# [Required actions]
1 > In the sea star article, list in order the stages the wasting disease puts a sea star through.
2 > According to the sea star article, how high did the juvenile count climb compared with normal?

Text shown: Begin

Wasting Disease Clears Way for Young Sea Stars, for Now
Whether or not the devastated populations are on the road to recovery remains uncertain
/https://tf-cmsv2-smithsonianmag-media.s3.amazonaws.com/filer/6d/a0/6da0cdbf-1f52-4b4d-948e-9841374be748/2720389774_62508d8294_b.jpg)
In 2013, a viral disease that turns sea stars to goo struck with unprecedented ferocity along the Pacific coast of Oregon and California. The wasting disease first twists the arms of sea stars, then withers them and eventually causes the animals to disintegrate completely. The epidemic killed millions, so it came as a surprise when scientists recently counted an unprecedented number of juveniles off the Pacific coast.
A team of researchers from Oregon State University led by marine biologist Bruce Menge has been tracking purple sea stars (Pisaster ochraceus) for years. During the height of the epidemic in 2014, the number of larval sea stars on rocks was similar to or a bit lower than that of previous years. “But a few months later, the number of juveniles was off the charts—higher than we’d ever seen—as much as 300 times normal," he says in a statement from the university. “It wasn’t a case of high settlement, or more sea stars being born. They just had an extraordinary survival rate into the juvenile stage. Whether they can make it into adulthood and replenish the population without succumbing to sea star wasting disease is the big question."
The sea star wasting epidemic is one of the most extensive disease events ever recorded in a marine species, the researchers report in the journal PLOS One. Sea stars are important predators in these marine ecosystems, keeping other animals in check. Their loss could potentially upset local food webs. The disease even affects sea stars' cousins, sea urchins.

Text shown: End
Data section: Begin

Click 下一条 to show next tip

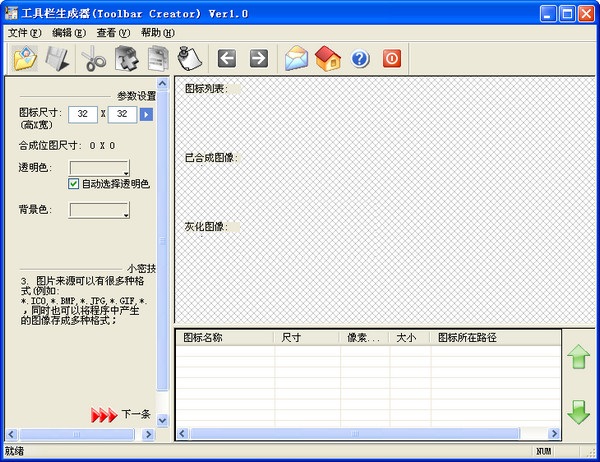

Data section: End

# [Solved problems]
1 >
1. It twists the sea star's arms.
2. It withers the arms.
3. It eventually causes the animal to disintegrate completely.

2 > As much as 300 times normal.